According to Artificial Analysis:
Artificial Analysis has independently benchmarked SambaNova's new DeepSeek R1 endpoint at an impressive 255 output tokens per second, the fastest amongst providers we benchmark. DeepSeek R1 is a popular model used across diverse AI applications. SambaNova's leading speed will support developers in harnessing DeepSeek R1's capabilities in latency-sensitive environments, including multi-step agentic workflows, such as coding agents, that were previously constrained by latency limitations.George Cameron, Chief Product Officer, Artificial Analysis
The value of these large models is in the accuracy that they provide. When vendors use quantization to improve performance with these models, by definition they are reducing the size of the models, which impacts accuracy. For example, at GTC 2025, Nvidia announced exceptional performance of over 200 tokens/second using their Blackwell platform. But the model they measured on was an FP4 version of DeepSeek, which means they cut the model in half. The other thing they did was to use significantly more GPUs. So they reduced the size of the model, and added significantly more, very expensive, compute resources and claimed to be the fastest. Compare this to SambaNova, which runs the full version of DeepSeek R1 671B, on one system, with 250 tokens/second of performance.

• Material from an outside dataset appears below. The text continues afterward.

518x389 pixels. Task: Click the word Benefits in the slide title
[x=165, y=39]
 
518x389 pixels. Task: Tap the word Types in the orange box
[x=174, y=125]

The use of open source models offer significant benefits to customers. Open source models publicly provide both their training data and model weights. This provides users with a level of explainability that is not possible with closed models. This is critical to those in regulated industries, public companies, and those who need to be able to understand why a model gave a particular response to a prompt. Other benefits of open source models include the ability to customize and own the model, data control and security, freedom from vendor lock in, and more.
The reason that SambaNova is able to offer these models with high performance is due to our purpose-built architecture. The SambaNova platform is powered by our fourth generation processor, the SN40L. The SN40L enables SambaNova to dramatically outperform both GPUs and other types of AI accelerators in two ways.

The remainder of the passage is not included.